On average, about 30 to 35 students join each of the live sessions. Smith notes the importance of this interaction to students.

“Although optional, these sessions are highly attended by students to review the current learning unit and, even more effectively, to gain a basic understanding of the upcoming course content,” Smith said.

Because the topics are so complex, this time allows students to feel a little more comfortable with the content before diving into the next unit.

Teaching colleagues are critical to the success of the course. Not only do they provide opportunities for face-to-face instruction and discussion, but they also take the bulk of daily tasks—including grading and communication with students—removing pressure from secondary school teachers.

Teaching staff at WP Carey Raghu Santanam School and Jason Nichols are co-teaching the course, along with UTO Vice President of Information John Rome.

“The next generation of jobs will require a working knowledge of cloud computing infrastructures,” Santanam said. “It is therefore very essential for any student today to be familiar with cloud technologies and their potential applications.
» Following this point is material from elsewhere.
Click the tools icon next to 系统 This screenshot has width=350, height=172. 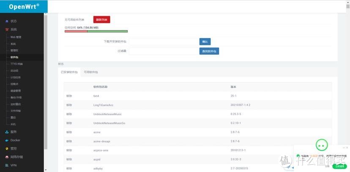[7, 30]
Having this foundational knowledge while in high school gives a great opportunity for these students to develop an interest in technical professions.

Welcome to the Cloud: Go CIS 194 Cloud Foundations

At a very high level, cloud computing is simply an approach to sharing centralized computing resources and infrastructure across multiple clients. The ability to use the same core infrastructure for multiple companies enables greater flexibility, security, reliability, and efficiency for customers.

The course uses weekly modules to deliver content, with topics including Introduction to the Internet, Networking, and Fundamentals of Cloud Computing – from Cloud Architecture to Storage.

The course builds on AWS content to teach you more about the cloud. This makes sense because AWS is the largest cloud provider, Owning nearly half of the world’s public cloud infrastructure market.

Indeed, Rome said, “AWS provides a great starter suite of cloud content that we can build upon to provide a great learning experience for these students.”

“In addition to earning college credit and the opportunity to earn an industry-recognised degree, another benefit is having the idea that going to college is achievable in the students’ minds. How amazing is this course that can change the course of these students.”

The course extends students to explore the role of cloud technology in modern business, identify appropriate cloud services to support business needs, configure core cloud infrastructure through ASW and recommend improvements to core cloud infrastructure changes.

Smith notes that the course not only provides students with a foundation in cloud computing, but also teaches best practices for online etiquette. She gave examples of students learning how to properly format an email, participate in Zoom lessons, and send assignments on time.

“In addition to the technical foundation they learn for cloud computing, these skills will make students more employable and hopefully facilitate the transition to college,” Smith said.

At the end of the course, students not only receive high school and college credit but are also invited to complete the free AWS Cloud Practitioner Certification Exam.

Compatibility with future jobs

Cloud computing is expected to continue to grow over the next few years, impacting the career journeys of those working in this technology field and for organizations that transition to cloud-based infrastructure as part of their digital transformations.

In fact, Arizona State University embarked on its transformation into a fully cloud-based infrastructure as early as 2015. Major milestones include Migrate ASU Data Warehouse to the Cloudresulting in faster speeds, lower costs, and nearly infinite scalability.

While it’s an early wake-up call for Smith, she said she’s excited to be working with future leaders.

“These students are so passionate about learning, they give the course its heartbeat,” she said.